* _Action item_: Only certain lines below are wanted: those starting at the line containing "Given: Switch proxy setting to Custom Proxy" and ending at the line containing "This screenshot has height=550, width=760.", both included, each retyped exactly.

* _Source data_:
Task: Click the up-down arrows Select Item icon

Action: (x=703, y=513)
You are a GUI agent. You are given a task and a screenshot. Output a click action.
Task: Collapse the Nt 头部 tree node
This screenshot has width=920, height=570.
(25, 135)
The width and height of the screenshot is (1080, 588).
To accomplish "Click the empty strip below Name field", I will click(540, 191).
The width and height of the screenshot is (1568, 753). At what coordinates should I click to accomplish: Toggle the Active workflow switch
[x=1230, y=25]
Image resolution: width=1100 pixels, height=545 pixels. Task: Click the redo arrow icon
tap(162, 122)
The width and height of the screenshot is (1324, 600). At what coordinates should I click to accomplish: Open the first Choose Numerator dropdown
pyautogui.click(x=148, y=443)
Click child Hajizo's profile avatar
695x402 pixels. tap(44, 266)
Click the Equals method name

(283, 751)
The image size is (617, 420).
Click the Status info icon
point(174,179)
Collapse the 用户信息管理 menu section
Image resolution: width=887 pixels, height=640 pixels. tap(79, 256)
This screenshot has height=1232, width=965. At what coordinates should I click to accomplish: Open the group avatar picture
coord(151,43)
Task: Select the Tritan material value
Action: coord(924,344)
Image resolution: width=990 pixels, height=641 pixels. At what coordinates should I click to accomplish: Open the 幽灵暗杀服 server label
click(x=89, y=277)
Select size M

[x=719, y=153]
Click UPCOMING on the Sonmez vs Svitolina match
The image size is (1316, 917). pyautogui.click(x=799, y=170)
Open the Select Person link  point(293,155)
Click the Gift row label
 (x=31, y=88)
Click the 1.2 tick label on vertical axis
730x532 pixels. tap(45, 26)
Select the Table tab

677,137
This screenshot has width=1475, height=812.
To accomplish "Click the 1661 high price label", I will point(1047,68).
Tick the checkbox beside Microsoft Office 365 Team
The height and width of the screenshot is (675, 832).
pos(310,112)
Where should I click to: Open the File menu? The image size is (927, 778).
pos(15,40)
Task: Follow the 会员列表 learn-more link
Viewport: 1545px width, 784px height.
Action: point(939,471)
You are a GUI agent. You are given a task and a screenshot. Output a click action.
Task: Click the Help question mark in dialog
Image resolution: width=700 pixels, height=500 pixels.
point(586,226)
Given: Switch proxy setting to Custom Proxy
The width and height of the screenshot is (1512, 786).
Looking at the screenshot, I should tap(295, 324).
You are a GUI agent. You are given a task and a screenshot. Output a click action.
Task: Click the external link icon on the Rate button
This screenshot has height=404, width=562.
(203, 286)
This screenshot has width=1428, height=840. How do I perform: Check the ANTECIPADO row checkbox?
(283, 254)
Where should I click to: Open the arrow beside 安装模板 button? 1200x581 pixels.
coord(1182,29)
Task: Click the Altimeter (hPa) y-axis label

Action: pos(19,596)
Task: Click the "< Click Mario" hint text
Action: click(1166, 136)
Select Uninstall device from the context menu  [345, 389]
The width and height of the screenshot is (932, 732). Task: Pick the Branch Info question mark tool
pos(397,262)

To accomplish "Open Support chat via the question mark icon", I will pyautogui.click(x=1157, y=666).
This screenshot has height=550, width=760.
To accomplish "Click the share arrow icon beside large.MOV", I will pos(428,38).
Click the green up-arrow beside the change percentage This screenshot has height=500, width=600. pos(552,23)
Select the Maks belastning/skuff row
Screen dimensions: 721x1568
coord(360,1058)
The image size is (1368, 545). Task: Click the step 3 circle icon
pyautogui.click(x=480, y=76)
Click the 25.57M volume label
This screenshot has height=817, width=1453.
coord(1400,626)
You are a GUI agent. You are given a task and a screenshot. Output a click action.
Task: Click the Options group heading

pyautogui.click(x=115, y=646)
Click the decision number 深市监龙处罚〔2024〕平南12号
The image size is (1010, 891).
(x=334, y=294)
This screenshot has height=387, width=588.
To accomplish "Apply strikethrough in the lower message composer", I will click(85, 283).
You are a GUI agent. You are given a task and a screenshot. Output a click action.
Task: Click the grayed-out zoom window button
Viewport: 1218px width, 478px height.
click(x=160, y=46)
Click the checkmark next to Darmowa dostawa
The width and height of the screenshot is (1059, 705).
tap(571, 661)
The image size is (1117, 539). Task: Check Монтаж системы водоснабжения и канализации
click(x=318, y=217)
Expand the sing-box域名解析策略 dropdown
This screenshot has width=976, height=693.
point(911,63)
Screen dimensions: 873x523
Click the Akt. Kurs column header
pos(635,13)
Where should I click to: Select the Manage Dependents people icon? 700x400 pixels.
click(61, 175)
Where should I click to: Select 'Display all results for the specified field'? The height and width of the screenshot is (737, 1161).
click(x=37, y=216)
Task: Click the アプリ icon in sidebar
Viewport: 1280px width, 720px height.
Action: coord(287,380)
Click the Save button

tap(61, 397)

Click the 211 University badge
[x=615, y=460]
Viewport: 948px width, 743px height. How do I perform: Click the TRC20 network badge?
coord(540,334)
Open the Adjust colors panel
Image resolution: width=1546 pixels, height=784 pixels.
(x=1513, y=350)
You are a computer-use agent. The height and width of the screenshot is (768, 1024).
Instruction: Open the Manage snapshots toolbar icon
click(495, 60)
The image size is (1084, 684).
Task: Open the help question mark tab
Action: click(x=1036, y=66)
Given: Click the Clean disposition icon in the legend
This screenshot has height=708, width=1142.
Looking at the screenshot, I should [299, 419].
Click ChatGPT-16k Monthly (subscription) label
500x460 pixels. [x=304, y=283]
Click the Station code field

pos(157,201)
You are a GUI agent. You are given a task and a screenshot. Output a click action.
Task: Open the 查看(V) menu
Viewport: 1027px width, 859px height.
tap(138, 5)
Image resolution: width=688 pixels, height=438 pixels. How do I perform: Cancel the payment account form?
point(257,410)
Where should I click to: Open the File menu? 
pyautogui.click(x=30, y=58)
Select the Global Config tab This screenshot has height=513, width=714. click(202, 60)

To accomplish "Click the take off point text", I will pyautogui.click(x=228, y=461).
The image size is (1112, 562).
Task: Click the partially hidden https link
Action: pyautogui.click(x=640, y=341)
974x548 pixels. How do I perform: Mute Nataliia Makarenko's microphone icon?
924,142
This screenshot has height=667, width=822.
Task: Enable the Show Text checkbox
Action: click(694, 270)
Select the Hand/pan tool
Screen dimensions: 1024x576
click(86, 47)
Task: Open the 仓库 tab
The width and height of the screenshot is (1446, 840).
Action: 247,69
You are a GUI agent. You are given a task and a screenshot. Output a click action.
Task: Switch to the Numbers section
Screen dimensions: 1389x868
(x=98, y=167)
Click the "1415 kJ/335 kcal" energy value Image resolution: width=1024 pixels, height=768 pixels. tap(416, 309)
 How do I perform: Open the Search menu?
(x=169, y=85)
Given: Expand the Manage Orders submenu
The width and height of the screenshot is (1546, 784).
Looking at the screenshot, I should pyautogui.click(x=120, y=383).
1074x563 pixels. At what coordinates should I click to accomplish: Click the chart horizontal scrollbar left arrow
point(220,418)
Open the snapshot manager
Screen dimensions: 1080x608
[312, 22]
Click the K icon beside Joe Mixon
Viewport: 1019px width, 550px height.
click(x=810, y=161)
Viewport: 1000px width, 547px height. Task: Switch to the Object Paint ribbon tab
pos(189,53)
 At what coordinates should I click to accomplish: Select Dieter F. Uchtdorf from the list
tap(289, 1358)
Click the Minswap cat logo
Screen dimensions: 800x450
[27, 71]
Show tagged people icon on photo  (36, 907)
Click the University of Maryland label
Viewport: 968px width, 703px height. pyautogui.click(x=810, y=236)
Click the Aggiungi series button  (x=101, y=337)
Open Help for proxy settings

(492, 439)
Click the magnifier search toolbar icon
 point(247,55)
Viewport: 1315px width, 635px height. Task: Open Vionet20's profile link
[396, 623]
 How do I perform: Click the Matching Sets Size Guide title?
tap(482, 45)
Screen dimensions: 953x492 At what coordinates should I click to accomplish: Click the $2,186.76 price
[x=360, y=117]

* _Response for this exercise_:
Given: Switch proxy setting to Custom Proxy
The width and height of the screenshot is (1512, 786).
Looking at the screenshot, I should tap(295, 324).
You are a GUI agent. You are given a task and a screenshot. Output a click action.
Task: Click the external link icon on the Rate button
This screenshot has height=404, width=562.
(203, 286)
This screenshot has width=1428, height=840. How do I perform: Check the ANTECIPADO row checkbox?
(283, 254)
Where should I click to: Open the arrow beside 安装模板 button? 1200x581 pixels.
coord(1182,29)
Task: Click the Altimeter (hPa) y-axis label

Action: pos(19,596)
Task: Click the "< Click Mario" hint text
Action: click(1166, 136)
Select Uninstall device from the context menu  [345, 389]
The width and height of the screenshot is (932, 732). Task: Pick the Branch Info question mark tool
pos(397,262)

To accomplish "Open Support chat via the question mark icon", I will pyautogui.click(x=1157, y=666).
This screenshot has height=550, width=760.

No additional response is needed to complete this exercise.